(Stored records)
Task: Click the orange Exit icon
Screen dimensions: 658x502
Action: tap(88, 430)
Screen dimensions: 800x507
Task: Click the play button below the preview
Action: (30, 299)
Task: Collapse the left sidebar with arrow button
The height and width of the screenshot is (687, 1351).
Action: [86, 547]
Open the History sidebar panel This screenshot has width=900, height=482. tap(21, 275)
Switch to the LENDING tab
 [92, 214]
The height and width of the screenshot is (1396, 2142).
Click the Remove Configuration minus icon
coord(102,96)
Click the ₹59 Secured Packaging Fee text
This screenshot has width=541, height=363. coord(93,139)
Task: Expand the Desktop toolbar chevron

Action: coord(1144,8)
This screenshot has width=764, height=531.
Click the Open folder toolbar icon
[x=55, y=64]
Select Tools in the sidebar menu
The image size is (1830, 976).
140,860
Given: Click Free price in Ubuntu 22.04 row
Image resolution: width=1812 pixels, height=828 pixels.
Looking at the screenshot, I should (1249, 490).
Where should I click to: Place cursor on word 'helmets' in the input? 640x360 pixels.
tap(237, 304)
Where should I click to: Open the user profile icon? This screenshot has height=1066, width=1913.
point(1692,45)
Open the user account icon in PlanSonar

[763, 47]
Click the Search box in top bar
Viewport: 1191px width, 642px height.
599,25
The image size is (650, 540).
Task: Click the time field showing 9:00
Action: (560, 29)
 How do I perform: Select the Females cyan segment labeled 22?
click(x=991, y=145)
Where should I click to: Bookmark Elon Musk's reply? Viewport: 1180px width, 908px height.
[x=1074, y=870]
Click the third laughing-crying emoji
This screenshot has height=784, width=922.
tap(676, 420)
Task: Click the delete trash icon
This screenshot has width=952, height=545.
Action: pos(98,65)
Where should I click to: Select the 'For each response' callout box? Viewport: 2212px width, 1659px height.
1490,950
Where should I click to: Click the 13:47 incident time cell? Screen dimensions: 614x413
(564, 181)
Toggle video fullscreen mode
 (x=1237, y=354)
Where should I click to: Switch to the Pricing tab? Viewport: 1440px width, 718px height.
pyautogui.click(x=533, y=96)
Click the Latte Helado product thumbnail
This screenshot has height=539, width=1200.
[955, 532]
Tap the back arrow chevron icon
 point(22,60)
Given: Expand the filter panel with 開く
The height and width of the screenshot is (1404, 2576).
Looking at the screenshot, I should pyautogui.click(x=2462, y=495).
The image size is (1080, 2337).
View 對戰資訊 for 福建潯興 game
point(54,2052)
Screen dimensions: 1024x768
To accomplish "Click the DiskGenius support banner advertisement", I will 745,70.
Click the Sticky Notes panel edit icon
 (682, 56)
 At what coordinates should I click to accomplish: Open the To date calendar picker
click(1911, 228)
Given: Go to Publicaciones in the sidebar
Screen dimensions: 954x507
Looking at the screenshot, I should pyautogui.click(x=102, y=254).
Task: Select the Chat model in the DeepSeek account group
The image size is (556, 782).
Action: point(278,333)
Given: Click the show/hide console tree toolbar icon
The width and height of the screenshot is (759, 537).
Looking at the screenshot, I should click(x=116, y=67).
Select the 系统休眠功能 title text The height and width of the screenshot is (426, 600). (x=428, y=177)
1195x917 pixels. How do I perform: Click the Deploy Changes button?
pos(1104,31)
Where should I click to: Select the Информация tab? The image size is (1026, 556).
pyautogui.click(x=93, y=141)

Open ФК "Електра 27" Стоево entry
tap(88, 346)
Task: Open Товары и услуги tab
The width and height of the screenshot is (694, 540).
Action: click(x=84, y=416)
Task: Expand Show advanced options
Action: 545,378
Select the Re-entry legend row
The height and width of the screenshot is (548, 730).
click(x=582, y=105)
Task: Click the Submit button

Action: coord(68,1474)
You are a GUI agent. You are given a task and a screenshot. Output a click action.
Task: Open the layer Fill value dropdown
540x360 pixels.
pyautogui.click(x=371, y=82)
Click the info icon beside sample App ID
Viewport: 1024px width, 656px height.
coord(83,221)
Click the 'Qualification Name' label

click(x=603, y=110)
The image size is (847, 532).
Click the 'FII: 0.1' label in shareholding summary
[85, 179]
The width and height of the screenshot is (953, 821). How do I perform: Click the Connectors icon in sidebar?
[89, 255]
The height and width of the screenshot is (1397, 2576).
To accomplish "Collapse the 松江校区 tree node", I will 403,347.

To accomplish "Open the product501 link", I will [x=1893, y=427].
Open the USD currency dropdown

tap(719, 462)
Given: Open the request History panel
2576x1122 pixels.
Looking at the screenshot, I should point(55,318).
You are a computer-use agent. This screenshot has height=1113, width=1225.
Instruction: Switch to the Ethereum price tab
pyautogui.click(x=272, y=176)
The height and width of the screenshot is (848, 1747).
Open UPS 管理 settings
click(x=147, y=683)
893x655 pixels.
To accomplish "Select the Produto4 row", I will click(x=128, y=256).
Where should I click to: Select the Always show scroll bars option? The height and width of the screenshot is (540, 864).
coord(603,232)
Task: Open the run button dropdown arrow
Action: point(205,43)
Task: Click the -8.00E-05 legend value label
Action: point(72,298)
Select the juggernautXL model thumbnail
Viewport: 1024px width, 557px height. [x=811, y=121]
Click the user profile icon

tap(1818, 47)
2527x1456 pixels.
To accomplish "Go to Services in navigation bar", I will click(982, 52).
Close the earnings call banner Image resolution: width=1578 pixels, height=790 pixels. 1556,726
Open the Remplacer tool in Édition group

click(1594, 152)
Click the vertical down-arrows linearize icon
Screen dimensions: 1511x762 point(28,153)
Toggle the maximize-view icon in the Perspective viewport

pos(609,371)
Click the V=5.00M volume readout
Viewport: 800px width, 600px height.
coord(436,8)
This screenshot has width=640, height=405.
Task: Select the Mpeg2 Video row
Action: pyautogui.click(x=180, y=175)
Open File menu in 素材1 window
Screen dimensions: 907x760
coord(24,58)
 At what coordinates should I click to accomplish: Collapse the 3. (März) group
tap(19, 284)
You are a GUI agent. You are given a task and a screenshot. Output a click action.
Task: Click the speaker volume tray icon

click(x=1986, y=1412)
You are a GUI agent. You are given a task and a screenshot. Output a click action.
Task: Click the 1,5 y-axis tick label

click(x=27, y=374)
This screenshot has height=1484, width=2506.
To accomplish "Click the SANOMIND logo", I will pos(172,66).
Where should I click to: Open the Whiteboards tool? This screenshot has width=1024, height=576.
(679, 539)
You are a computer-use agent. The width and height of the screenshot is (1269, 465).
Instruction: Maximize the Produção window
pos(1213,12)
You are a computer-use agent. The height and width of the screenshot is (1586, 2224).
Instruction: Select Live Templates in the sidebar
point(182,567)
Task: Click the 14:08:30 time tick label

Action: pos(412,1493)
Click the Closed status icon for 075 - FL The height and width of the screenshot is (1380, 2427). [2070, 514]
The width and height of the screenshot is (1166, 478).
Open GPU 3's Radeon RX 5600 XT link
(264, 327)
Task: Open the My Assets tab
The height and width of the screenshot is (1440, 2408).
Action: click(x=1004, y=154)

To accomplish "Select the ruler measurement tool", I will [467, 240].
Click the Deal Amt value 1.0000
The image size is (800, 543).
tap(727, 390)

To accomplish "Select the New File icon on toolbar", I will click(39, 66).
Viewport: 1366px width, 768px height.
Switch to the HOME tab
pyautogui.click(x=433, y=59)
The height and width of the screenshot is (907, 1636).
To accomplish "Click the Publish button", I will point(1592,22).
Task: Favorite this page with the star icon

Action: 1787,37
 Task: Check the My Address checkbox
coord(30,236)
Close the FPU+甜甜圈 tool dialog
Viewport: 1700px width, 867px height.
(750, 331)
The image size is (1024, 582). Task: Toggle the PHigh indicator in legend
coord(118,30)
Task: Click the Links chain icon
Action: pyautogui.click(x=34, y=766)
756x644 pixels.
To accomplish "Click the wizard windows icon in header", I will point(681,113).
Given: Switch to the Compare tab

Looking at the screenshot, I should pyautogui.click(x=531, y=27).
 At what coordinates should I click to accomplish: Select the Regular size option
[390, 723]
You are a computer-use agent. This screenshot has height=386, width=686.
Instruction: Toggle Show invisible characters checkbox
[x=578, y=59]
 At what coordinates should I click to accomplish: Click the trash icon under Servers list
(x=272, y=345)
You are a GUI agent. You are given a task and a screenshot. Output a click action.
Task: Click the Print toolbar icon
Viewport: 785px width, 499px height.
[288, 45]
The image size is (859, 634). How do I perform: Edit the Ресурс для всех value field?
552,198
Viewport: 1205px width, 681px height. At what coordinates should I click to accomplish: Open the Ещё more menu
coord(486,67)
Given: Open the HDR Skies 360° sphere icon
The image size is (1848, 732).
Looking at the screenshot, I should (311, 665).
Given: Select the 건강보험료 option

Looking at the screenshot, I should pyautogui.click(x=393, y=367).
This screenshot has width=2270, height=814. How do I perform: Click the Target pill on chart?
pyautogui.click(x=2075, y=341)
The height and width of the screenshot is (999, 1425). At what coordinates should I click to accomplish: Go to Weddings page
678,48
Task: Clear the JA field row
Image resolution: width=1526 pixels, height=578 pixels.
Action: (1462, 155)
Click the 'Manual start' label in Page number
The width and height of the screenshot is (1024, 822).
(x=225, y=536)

- GIVEN PROBLEM -
Pick out every line of the records that contains the string "value" and copy each one.

- FULL SOLUTION -
Task: Open the layer Fill value dropdown
Task: Click the -8.00E-05 legend value label
Click the Deal Amt value 1.0000
The image size is (859, 634). How do I perform: Edit the Ресурс для всех value field?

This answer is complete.